Quando portugueses e os algarvios, em particular, gritaram em uníssono “Morra!” à Inglaterra

O Reino Unido é, desde há várias décadas, o principal mercado emissor de turistas para o Algarve e a relação […]

O Reino Unido é, desde há várias décadas, o principal mercado emissor de turistas para o Algarve e a relação dos algarvios com os ingleses é salutar e profícua. Mas se, pelo menos desde 1960, as relações entre os dois povos são de cordialidade, em Janeiro de 1890 foram tumultuosas, de indignação e repulsa. Façamos então uma viagem no tempo até esses dias impetuosos em Portugal, e no Algarve, em particular.

O final do século XIX ficou marcado por uma corrida dos países europeus para África. O continente africano tornou-se então muito apetecível, não só como potencial de mercado, como enquanto território fornecedor de matérias primas.

Portugal já ali ocupava territórios desde o século XV, porém a sua presença era modesta e ocorria principalmente junto ao litoral.

Não obstante, face ao interesse das potências europeias, os portugueses, com o argumento da sua presença secular, reivindicavam direitos acima de quaisquer outros países, o que para um país de pequenas dimensões, sem poder económico e militar, se revelaria quase impossível.

Mapa Cor de Rosa

É neste contexto que surgem as expedições militares de reconhecimento do interior de Angola e Moçambique, protagonizadas por Alexandre Serpa Pinto, Hermenegildo Brito Capelo e Roberto Ivens, nas décadas de 1870 e 1880. Portugal tentava, assim, ocupar efetivamente aqueles territórios, agora tão ambicionados pelos seus vizinhos europeus.

### Tarefa proposta A
Extraia do texto sobre o Algarve e os ingleses o trecho que começa em "Portugal já ali" e segue até "seus vizinhos europeus.", sem qualquer alteração.
### Tarefa proposta B
Dê seguimento ao texto sobre o Algarve e os ingleses a partir da última frase apresentada.
As linhas abaixo são material à parte, independente do texto sobre o Algarve e os ingleses.

### Bloco de dados
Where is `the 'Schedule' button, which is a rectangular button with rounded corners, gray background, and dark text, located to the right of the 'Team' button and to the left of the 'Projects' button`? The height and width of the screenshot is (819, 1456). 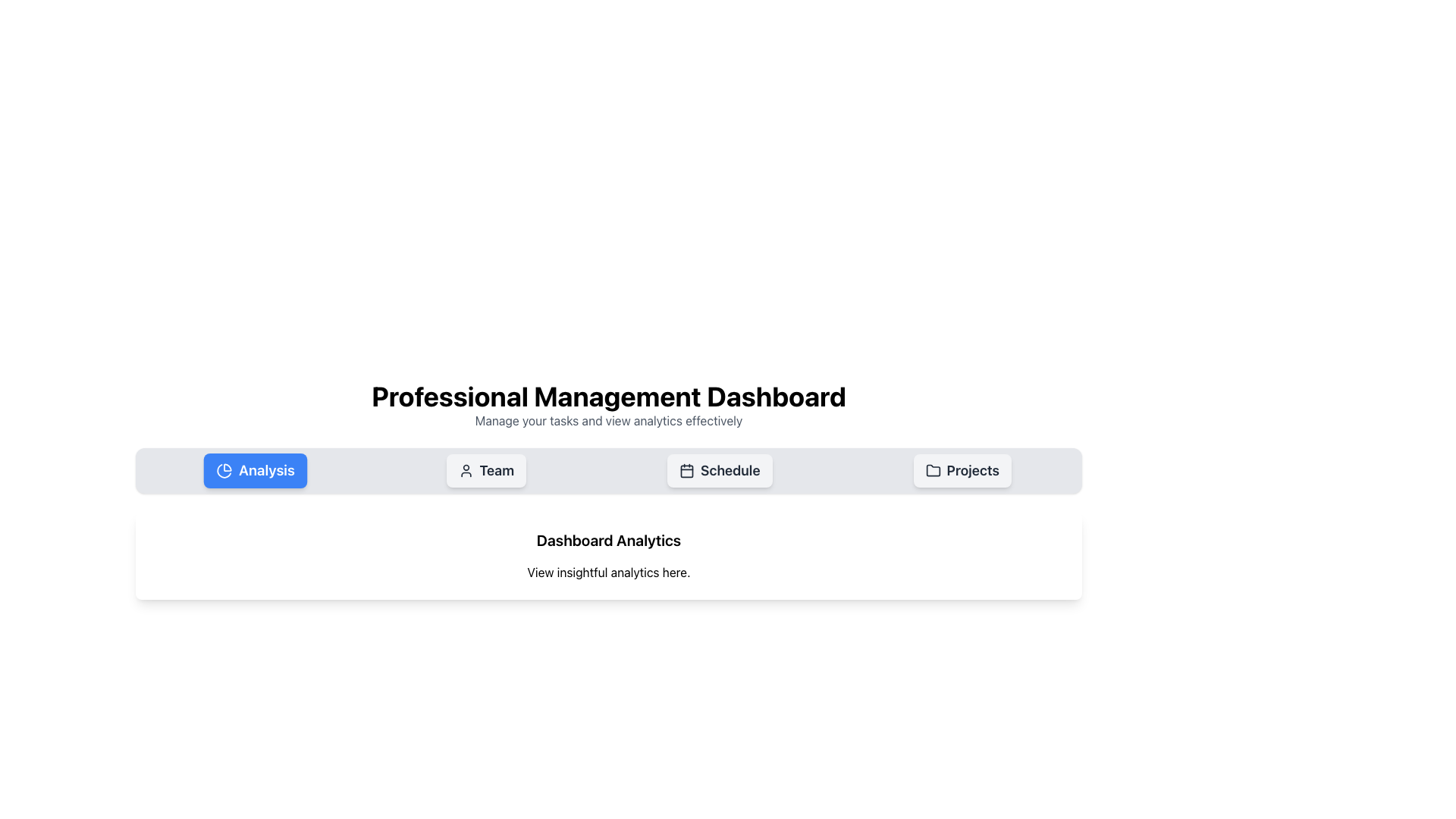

### Resposta ao exercício A
Portugal já ali ocupava territórios desde o século XV, porém a sua presença era modesta e ocorria principalmente junto ao litoral.

Não obstante, face ao interesse das potências europeias, os portugueses, com o argumento da sua presença secular, reivindicavam direitos acima de quaisquer outros países, o que para um país de pequenas dimensões, sem poder económico e militar, se revelaria quase impossível.

Mapa Cor de Rosa

É neste contexto que surgem as expedições militares de reconhecimento do interior de Angola e Moçambique, protagonizadas por Alexandre Serpa Pinto, Hermenegildo Brito Capelo e Roberto Ivens, nas décadas de 1870 e 1880. Portugal tentava, assim, ocupar efetivamente aqueles territórios, agora tão ambicionados pelos seus vizinhos europeus.

### Resposta ao exercício B
A expedição de Capelo e Ivens de Angola à contracosta, ou seja a Moçambique, em 1884/85, justamente quando, na Alemanha, na Conferência de Berlim, se discutia a questão dos rios africanos (a liberdade do comércio nas bacias do Congo e do Níger), motivou a pretensão portuguesa de estender o seu domínio a esse vasto território interior, entre as duas colónias.

A aspiração seria assinalada a rosa numa carta que ficaria para a história como o «Mapa Cor de Rosa». Portugal procurou apoios internacionais e obteve-os junto da França e da Alemanha, contudo, relativamente à Inglaterra, a velha aliada (desde o Tratado de Windsor, em 1386), a oposição foi total.

É que a pretensão lusa colidia com os interesses britânicos, nomeadamente a construção de uma linha de caminho de ferro entre o Cairo (Egito) e a Cidade do Cabo (África do Sul), ou, e principalmente, a exploração aurífera na área que os portugueses queriam ocupar, por empresas de mineração inglesa já a laborar na África do Sul. Interesses que malogravam a anuência do governo da Rainha Vitória às aspirações de Portugal.

A presença portuguesa em Angola e Moçambique no séc. XIX. (Fonte www.africafederation.net)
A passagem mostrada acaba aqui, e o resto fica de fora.